Modern physiological and molecular biological studies have shown that enduring changes in synaptic efficacy, a process known as synaptic plasticity, is a fundamental neuronal process underlying various forms of learning and memory. Research in this area has provided useful insights into how the expression of a given type of synaptic plasticity modulates and perhaps reconfigures the activity of the neural network in which this occurs. In the brain most neurons receive multiple synaptic inputs which are potentially capable of inducing synaptic plasticity. This raises a question central to an understanding of how information is processed and stored within a given neuronal circuit, i.e., how are two or more forms of synaptic plasticity integrated at the level of a single neuron? Our work focuses on an examination of the functional properties of the interaction between distinct forms of synaptic plasticity elicited within a neuron. A neuron expressing multiple forms of synaptic plasticity might selectively encode new incoming information and, thus, dramatically modulate both the way that it filters relevant from irrelevant information as well as the way that it exports this information to other cells. We are initially addressing these questions by examining the interaction between distinct forms of synaptic plasticity elicited in different dendritic compartments within the CA1 area of the rodent hippocampus via electrophysiological determinations in vitro slices. Specifically, we ask:
1) How does a neuron integrate various forms of synaptic plasticity elicited in multiple synapses?

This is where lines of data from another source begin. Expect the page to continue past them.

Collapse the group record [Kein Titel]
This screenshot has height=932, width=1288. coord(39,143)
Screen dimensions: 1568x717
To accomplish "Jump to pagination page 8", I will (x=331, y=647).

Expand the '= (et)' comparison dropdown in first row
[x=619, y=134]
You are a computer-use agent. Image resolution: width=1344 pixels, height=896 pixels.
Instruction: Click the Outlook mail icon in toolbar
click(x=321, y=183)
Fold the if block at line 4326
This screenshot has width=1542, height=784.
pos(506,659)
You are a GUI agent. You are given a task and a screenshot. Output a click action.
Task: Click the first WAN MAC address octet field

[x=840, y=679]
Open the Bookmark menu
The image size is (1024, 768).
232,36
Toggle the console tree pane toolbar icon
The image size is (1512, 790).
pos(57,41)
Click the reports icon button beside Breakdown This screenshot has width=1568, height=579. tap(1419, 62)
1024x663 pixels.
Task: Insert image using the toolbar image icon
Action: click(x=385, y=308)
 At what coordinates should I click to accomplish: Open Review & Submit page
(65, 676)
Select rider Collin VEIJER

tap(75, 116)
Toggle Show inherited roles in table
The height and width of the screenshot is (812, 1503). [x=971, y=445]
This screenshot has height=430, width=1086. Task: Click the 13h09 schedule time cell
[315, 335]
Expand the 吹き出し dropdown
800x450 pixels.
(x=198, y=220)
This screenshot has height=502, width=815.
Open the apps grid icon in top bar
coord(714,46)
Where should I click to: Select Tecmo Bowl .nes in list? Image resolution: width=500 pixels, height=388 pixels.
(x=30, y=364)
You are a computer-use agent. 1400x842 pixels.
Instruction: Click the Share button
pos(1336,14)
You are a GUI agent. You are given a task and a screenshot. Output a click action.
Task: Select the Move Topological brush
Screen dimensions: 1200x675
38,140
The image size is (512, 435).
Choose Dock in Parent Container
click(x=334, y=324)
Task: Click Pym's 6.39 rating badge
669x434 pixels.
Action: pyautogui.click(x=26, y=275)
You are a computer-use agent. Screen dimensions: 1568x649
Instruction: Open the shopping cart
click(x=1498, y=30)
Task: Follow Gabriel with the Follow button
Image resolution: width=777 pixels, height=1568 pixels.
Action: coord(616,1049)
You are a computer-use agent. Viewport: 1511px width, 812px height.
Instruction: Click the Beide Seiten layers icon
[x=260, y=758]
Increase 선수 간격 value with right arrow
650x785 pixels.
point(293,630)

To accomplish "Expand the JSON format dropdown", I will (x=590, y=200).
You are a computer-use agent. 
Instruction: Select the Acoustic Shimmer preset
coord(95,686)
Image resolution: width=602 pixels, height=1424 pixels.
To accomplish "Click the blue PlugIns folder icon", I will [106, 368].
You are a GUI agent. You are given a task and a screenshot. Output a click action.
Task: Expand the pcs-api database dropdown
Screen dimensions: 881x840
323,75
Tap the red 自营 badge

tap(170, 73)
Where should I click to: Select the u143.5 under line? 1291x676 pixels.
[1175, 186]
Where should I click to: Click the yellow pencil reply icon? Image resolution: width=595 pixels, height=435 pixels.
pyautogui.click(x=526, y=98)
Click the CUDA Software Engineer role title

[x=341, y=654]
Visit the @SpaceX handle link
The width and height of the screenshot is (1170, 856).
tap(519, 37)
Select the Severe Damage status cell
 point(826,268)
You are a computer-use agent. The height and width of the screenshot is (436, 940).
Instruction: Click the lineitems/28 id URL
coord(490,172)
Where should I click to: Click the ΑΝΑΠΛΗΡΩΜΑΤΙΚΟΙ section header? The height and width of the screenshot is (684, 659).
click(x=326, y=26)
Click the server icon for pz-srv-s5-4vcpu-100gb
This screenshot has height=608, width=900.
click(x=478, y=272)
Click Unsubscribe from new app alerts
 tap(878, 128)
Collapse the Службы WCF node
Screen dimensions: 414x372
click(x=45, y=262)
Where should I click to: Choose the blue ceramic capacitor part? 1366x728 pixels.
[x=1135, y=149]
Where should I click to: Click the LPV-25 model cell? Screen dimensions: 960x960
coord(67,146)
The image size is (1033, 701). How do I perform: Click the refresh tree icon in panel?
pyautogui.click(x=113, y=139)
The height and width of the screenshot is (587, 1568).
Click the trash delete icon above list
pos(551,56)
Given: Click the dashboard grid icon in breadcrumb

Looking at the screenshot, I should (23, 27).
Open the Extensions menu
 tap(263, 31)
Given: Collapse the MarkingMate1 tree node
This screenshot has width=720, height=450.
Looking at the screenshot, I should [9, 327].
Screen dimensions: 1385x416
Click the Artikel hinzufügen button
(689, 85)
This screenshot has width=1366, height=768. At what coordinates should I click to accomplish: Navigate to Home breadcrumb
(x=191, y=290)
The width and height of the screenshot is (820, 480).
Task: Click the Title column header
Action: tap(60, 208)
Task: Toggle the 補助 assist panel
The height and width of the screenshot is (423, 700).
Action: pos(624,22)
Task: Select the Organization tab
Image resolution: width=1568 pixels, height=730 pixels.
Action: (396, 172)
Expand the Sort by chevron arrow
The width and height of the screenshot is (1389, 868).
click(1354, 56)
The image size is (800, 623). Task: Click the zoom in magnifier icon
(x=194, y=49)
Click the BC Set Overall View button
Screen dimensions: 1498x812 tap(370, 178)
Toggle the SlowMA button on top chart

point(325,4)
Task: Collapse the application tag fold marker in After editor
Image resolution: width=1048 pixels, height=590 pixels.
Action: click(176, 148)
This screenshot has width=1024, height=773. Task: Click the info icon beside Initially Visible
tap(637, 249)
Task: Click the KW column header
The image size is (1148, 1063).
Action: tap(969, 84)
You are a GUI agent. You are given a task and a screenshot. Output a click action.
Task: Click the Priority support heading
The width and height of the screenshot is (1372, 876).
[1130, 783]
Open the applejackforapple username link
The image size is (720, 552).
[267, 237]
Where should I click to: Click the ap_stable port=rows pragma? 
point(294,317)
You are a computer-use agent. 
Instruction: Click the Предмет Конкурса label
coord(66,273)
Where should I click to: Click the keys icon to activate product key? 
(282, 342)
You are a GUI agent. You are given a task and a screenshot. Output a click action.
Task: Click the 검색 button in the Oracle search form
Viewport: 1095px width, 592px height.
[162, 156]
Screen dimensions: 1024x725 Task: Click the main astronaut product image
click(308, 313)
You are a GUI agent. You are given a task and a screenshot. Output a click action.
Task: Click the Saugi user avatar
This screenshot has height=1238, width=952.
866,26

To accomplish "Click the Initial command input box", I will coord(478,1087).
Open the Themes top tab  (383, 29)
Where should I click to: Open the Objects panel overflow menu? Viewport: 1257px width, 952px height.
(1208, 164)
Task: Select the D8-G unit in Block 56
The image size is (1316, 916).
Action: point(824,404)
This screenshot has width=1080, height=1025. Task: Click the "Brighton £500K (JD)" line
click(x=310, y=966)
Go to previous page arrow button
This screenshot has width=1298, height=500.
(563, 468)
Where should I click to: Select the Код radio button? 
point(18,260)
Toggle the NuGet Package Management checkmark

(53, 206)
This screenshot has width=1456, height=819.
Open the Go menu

2) What are the cellular and molecular mechanisms underlying this process?
3) What impact does this process have on signal integration at neuronal and network level?
4) And, most importantly, is this process relevant for the encoding of memories?
We expect to obtain insights into the functional significance of specific synaptic plasticity associations or interactions between synaptic inputs arriving from different brain regions. The understanding of the rules that result in the prevalence or dismissal of certain forms of synaptic plasticity within a neuron could provide additional insights into the cellular basis of learned behavior.